There’s a tendency to attach notions of progress to the concept of evolution, both biological and social. And there’s a tendency to attach notions of betterment to the concept of progress that blights both kinds of evolutionary thought, but particularly the social kind. Perhaps ‘progress’ can work as a neutral biological descriptor. First there are unicellular organisms and then there are multicellular ones that emerge out of them and in a sense progress beyond them. But multicellular organisms aren’t ‘better’ organisms than unicellular ones.
Concepts of social evolution are rife with progress and betterment thinking. Much of the intellectual fanfare around the emergence of centralized polities, writing, farming, science and so on amounts to one long self-congratulatory love letter to ourselves about our betterment which is likely to burn soon in a fire of our own making. This is even more true in respect of the self-conscious humanism and modernism that’s emerged in recent centuries, The hubris-nemesis stories of ancient times – Adam and Eve, Prometheus and so on – will need a heavy post-modern update.
Ultimately, then, I think my position is pretty close to Tom’s with his river metaphor and his idea of where that river is going. It’s just that I’m not so convinced it was long written in the stars, and I’m sceptical of maximum power or ecological overshoot notions when they’re applied to present predicaments in over-mechanistic ways (more on that another time, I hope). Therefore, while I’m inclined to treat the deep-time counterfactual of what might have happened if biological evolution had turned out differently with an indifferent shrug, I’m intensely interested in the shallow-time counterfactual of what might have happened if human history had turned out differently, because I think such counterfactuals might help us to steer wisely – if not, at this late stage, out of the waterfall altogether, at least out of the most catastrophic parts of it.
Anyway, my thanks to Tom for helping me clarify my thinking on these issues, and – if you’ve got this far – my thanks to other readers of this essay for indulging me as I torture various metaphors to death in it.
Current reading
Harvey Whitehouse Inheritance: The Evolutionary Origins of the Modern World (I’m still working my way through this fascinating, if IMO, somewhat flawed book, as mentioned above.
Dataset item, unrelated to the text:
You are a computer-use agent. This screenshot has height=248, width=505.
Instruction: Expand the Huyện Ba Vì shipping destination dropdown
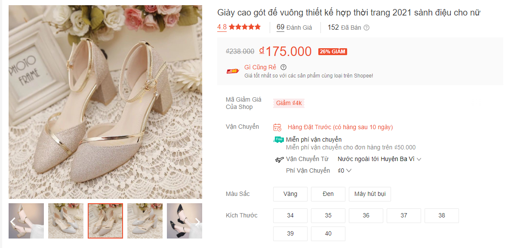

Report to follow).
John Tutino The Mexican Heartland: How Communities Shaped Capitalism, A Nation and World History, 1500-2000 (I took a deeper second dive into this book and finally finished it – also fascinating, if heavy going. TLDR: capitalism started in Peru and Mexico, and if you want to be an anti-capitalist you have to be a farmer. More to follow.)
Zeinab Badawi An African History of Africa (Not the first one but refreshing even so).